Source records:
******************************
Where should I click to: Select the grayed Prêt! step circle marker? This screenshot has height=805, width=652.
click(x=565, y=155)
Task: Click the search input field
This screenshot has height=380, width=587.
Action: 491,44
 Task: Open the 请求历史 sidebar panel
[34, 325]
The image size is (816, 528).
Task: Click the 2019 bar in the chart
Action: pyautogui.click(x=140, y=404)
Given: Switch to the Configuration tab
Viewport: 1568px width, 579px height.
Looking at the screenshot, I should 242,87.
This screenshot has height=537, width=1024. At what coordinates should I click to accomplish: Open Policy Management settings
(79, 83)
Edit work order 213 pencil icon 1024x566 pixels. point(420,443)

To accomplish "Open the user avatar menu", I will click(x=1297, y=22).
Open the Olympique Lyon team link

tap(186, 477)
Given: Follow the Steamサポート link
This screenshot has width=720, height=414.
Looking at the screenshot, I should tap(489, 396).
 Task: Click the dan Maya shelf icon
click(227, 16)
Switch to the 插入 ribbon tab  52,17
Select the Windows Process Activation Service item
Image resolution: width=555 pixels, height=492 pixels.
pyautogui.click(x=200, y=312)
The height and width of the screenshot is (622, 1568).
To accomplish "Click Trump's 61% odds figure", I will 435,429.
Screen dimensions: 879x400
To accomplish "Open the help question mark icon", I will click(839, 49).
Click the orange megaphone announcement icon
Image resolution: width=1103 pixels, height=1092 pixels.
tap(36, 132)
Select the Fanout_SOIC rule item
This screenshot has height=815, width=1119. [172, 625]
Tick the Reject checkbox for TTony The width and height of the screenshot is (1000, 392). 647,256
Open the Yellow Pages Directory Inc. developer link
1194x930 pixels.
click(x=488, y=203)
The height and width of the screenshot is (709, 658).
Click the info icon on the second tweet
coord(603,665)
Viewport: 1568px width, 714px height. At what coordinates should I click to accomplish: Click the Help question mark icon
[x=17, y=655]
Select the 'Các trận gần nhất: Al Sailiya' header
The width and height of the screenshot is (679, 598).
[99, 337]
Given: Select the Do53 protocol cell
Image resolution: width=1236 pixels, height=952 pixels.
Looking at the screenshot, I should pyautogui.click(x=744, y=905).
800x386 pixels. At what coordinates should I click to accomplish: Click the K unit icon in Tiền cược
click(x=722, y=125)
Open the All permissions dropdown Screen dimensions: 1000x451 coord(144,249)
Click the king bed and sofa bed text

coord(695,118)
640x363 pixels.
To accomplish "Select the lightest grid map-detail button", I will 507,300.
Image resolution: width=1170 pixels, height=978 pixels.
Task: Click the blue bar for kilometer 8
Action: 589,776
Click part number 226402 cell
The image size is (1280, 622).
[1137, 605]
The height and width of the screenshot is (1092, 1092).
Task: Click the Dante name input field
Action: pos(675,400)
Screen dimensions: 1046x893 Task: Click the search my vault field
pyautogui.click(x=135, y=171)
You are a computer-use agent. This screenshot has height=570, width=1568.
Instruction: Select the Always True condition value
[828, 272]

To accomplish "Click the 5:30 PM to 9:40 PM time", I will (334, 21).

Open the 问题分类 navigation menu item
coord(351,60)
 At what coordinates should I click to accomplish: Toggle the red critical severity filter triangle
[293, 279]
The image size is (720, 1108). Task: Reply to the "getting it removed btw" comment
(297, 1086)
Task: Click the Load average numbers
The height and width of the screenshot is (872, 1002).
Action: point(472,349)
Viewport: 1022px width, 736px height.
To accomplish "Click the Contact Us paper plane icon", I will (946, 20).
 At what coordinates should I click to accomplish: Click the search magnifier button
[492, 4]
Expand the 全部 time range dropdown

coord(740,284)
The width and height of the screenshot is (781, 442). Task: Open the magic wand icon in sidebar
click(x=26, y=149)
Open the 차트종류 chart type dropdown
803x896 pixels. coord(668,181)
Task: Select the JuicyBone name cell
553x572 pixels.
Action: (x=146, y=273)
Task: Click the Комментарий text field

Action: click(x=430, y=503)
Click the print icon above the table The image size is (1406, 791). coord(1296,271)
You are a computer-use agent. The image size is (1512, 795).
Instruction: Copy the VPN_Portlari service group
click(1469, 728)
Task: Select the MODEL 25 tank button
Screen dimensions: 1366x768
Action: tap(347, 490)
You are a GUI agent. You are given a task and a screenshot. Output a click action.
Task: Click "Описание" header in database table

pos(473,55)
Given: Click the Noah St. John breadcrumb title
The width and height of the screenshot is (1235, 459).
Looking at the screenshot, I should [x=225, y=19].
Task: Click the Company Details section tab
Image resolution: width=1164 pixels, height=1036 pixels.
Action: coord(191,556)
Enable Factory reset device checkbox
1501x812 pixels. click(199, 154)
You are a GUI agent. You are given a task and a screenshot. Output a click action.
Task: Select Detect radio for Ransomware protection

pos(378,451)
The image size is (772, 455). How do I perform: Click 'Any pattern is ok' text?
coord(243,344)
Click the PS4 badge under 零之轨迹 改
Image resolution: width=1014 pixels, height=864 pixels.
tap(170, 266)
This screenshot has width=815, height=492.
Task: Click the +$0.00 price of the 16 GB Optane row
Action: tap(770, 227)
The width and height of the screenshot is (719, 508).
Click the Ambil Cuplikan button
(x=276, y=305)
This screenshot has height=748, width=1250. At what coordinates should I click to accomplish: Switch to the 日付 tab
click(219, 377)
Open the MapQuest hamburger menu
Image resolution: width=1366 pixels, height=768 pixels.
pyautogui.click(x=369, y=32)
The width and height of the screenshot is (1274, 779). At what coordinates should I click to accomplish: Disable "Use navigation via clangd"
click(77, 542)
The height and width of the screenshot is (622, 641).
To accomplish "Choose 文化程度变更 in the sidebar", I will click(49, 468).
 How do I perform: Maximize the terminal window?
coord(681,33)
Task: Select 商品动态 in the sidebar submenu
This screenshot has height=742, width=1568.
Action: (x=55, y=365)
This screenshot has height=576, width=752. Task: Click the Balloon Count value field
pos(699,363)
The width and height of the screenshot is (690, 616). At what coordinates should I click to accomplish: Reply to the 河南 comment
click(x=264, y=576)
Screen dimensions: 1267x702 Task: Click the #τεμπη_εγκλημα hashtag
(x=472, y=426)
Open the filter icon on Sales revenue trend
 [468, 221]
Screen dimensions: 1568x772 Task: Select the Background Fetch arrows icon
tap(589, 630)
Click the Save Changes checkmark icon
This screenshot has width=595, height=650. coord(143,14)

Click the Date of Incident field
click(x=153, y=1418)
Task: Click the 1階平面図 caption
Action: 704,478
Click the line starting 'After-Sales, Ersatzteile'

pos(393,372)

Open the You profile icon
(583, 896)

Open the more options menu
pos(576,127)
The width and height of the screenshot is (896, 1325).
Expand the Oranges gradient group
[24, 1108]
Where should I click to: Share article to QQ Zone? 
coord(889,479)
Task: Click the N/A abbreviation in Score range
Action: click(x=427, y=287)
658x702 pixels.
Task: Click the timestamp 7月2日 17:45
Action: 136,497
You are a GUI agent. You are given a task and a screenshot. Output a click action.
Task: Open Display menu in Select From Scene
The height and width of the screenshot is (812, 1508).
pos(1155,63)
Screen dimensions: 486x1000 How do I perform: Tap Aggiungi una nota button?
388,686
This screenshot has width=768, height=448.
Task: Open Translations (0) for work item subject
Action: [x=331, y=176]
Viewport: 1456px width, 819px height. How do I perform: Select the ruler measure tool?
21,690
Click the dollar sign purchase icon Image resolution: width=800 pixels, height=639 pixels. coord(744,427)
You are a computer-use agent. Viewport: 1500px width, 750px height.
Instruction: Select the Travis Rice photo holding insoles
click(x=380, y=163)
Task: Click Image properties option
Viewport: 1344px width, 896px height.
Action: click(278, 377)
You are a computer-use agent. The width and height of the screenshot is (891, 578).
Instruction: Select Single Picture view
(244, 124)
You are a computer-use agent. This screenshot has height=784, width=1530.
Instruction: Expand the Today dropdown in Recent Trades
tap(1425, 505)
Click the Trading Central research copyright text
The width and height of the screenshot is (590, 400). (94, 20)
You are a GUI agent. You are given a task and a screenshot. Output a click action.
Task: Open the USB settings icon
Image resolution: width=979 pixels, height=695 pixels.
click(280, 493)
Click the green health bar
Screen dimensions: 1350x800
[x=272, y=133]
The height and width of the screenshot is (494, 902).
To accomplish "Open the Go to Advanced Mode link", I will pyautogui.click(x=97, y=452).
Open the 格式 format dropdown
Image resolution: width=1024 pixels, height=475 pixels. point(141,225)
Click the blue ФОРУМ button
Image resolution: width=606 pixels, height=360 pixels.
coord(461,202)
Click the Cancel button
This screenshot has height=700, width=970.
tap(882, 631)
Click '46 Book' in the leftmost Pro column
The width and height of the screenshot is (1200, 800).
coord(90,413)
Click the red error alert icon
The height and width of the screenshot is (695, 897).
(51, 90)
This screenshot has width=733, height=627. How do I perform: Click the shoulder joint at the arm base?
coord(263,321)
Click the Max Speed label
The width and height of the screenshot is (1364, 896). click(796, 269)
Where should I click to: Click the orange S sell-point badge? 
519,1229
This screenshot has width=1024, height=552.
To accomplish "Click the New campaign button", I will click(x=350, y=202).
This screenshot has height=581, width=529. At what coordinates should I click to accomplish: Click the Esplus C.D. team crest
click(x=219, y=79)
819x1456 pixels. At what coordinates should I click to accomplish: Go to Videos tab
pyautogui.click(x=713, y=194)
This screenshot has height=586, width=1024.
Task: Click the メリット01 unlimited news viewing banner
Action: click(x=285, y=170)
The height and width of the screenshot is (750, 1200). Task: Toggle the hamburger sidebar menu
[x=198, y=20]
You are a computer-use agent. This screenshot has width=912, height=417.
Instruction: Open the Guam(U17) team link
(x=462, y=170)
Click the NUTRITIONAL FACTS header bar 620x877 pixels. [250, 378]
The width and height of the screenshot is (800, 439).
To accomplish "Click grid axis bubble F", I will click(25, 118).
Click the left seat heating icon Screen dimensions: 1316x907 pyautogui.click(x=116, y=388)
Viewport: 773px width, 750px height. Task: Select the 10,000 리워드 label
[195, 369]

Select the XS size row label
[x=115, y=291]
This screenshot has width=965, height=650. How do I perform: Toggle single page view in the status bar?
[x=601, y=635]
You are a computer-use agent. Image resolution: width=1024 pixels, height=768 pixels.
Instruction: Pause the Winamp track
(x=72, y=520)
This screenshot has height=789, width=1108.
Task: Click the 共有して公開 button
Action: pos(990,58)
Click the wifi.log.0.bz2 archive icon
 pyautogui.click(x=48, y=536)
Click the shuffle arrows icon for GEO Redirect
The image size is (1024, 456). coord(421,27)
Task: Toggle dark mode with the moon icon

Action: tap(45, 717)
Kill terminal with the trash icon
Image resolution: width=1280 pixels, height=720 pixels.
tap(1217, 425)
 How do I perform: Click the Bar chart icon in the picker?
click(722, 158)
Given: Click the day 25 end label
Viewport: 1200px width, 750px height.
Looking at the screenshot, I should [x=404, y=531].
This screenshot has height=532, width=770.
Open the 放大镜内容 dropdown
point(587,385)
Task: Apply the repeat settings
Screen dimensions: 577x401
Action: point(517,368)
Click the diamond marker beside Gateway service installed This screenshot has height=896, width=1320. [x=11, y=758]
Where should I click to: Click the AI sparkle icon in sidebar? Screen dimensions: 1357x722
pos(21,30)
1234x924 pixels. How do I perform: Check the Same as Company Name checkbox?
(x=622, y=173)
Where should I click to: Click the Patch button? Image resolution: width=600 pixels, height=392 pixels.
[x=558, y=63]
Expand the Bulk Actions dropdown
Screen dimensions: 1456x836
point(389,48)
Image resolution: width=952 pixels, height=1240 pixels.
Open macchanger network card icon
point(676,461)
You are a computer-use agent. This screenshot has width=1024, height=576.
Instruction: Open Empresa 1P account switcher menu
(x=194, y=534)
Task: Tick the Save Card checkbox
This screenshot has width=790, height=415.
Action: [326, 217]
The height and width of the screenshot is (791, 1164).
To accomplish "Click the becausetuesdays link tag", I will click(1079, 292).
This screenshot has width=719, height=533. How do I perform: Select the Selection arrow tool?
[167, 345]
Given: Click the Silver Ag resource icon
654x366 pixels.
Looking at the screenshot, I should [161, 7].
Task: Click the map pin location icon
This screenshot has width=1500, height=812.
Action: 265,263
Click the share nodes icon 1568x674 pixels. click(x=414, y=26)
******************************
◆ **Task brief**: Give back the records above exactly, limited to the lines between the one holding "Select the Windows" and the one holding "Given: Select the Do53 protocol cell", inclusive.

◆ **Written response**:
Select the Windows Process Activation Service item
Image resolution: width=555 pixels, height=492 pixels.
pyautogui.click(x=200, y=312)
The height and width of the screenshot is (622, 1568).
To accomplish "Click Trump's 61% odds figure", I will 435,429.
Screen dimensions: 879x400
To accomplish "Open the help question mark icon", I will click(839, 49).
Click the orange megaphone announcement icon
Image resolution: width=1103 pixels, height=1092 pixels.
tap(36, 132)
Select the Fanout_SOIC rule item
This screenshot has height=815, width=1119. [172, 625]
Tick the Reject checkbox for TTony The width and height of the screenshot is (1000, 392). 647,256
Open the Yellow Pages Directory Inc. developer link
1194x930 pixels.
click(x=488, y=203)
The height and width of the screenshot is (709, 658).
Click the info icon on the second tweet
coord(603,665)
Viewport: 1568px width, 714px height. At what coordinates should I click to accomplish: Click the Help question mark icon
[x=17, y=655]
Select the 'Các trận gần nhất: Al Sailiya' header
The width and height of the screenshot is (679, 598).
[99, 337]
Given: Select the Do53 protocol cell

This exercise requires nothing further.